### Given task:
Please print the records below verbatim, omitting the pictures.
=== Record extracts ===
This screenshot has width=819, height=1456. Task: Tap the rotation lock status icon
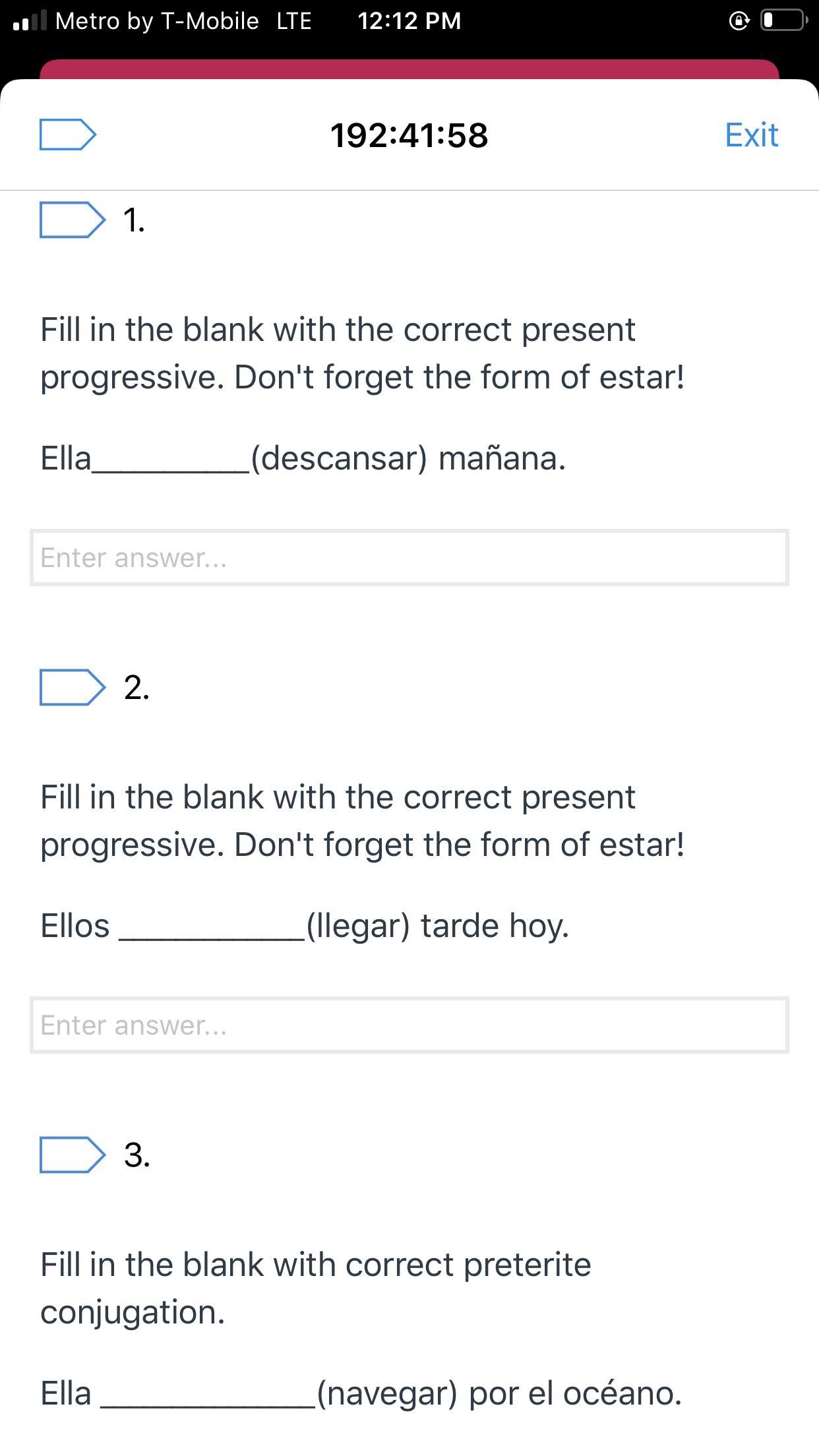(739, 21)
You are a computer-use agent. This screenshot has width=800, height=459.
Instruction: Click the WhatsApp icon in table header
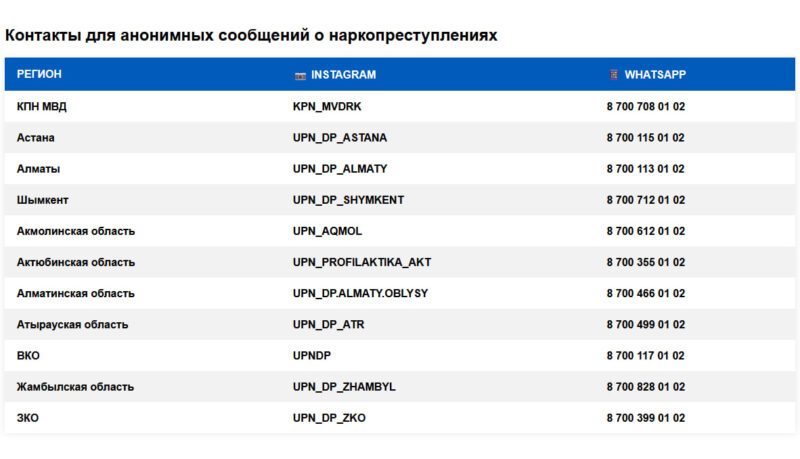click(x=614, y=75)
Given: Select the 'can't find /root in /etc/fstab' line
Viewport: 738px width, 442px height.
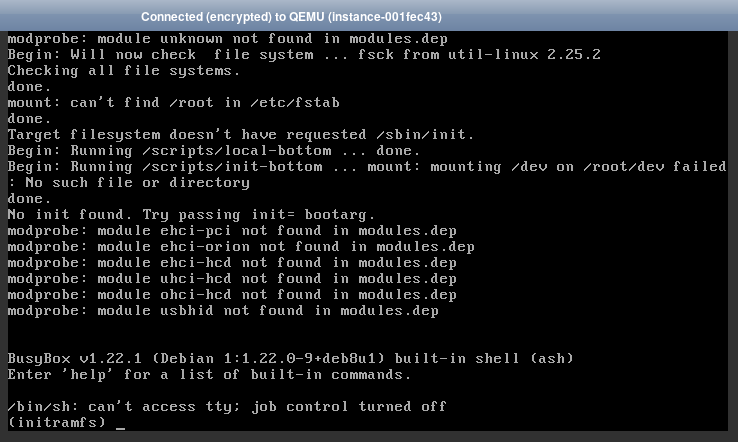Looking at the screenshot, I should (x=173, y=103).
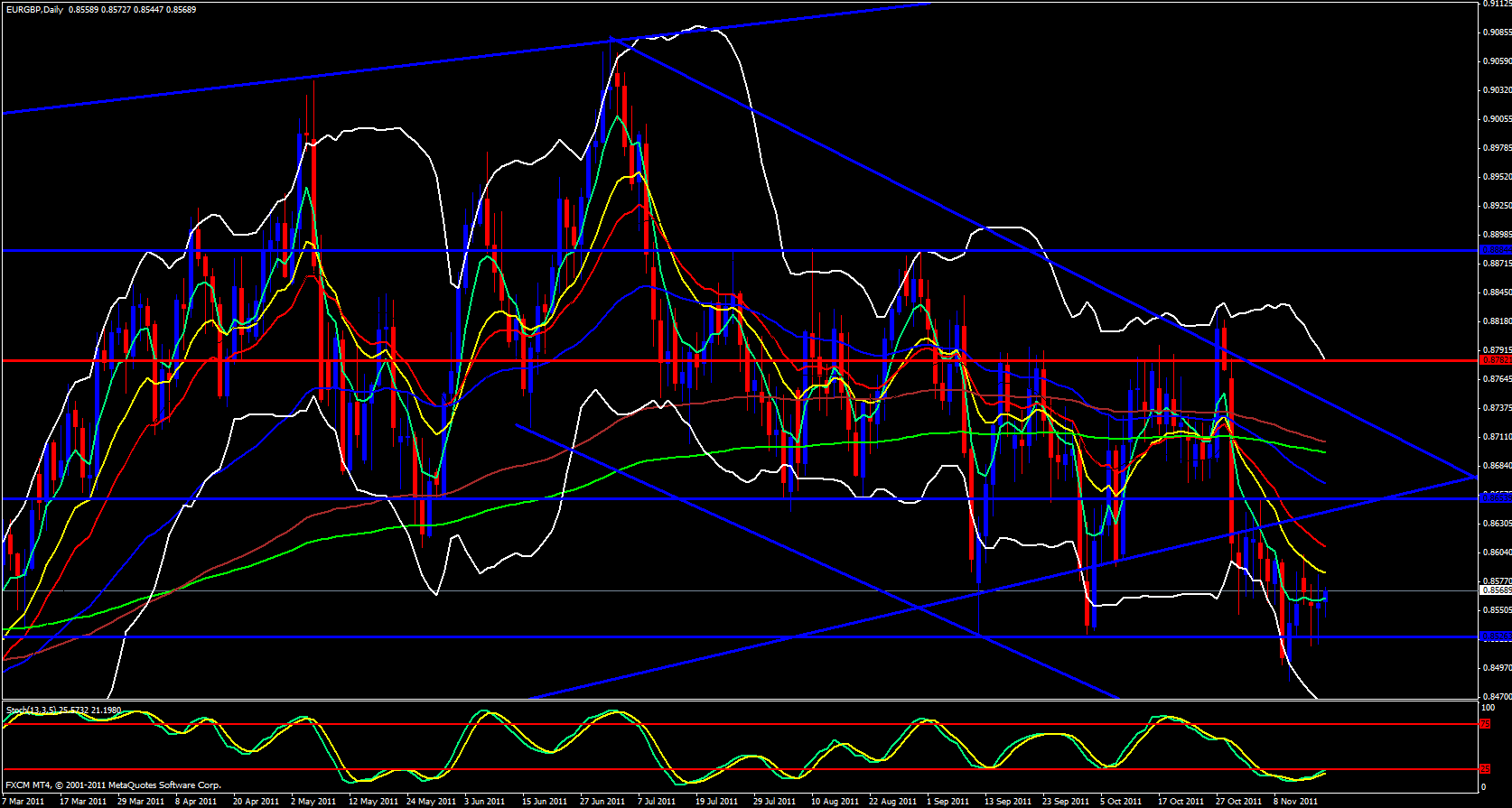
Task: Click the 7 Mar 2011 date label
Action: (24, 801)
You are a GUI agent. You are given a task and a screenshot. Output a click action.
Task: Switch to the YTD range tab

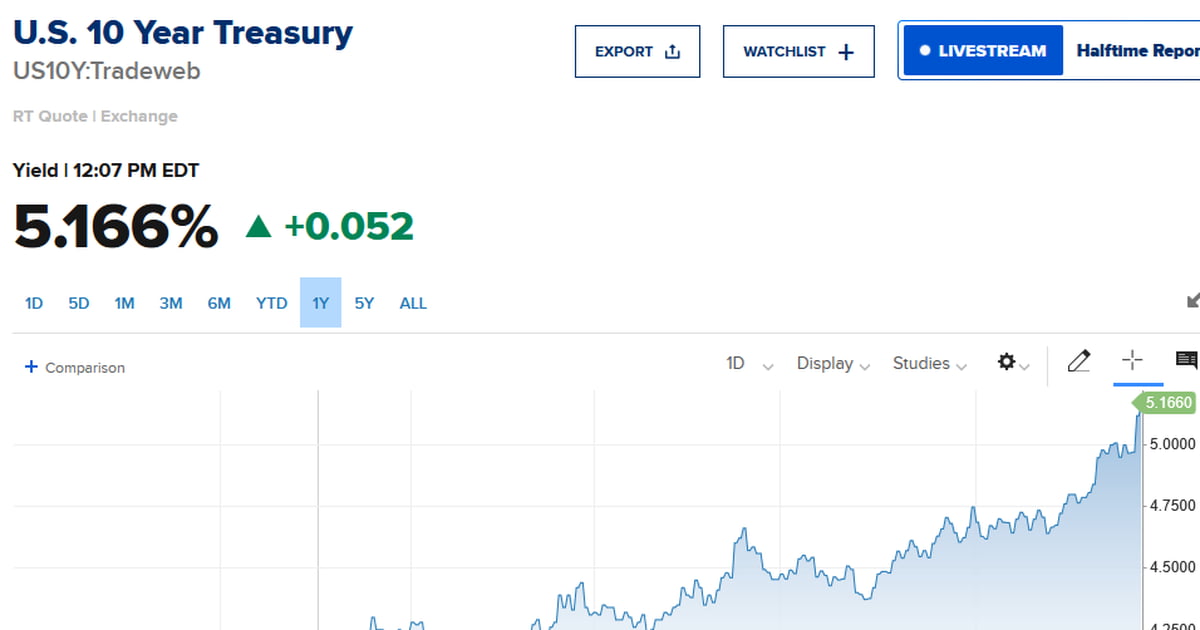[271, 303]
===
### Reply:
This screenshot has width=819, height=1456. Task: Tap the rotation lock status icon
(739, 21)
You are a computer-use agent. This screenshot has width=800, height=459.
Instruction: Click the WhatsApp icon in table header
click(x=614, y=75)
Given: Select the 'can't find /root in /etc/fstab' line
Viewport: 738px width, 442px height.
Looking at the screenshot, I should (x=173, y=103).
Task: Click the 7 Mar 2011 date label
Action: (24, 801)
You are a GUI agent. You are given a task and a screenshot. Output a click action.
Task: Switch to the YTD range tab

[271, 303]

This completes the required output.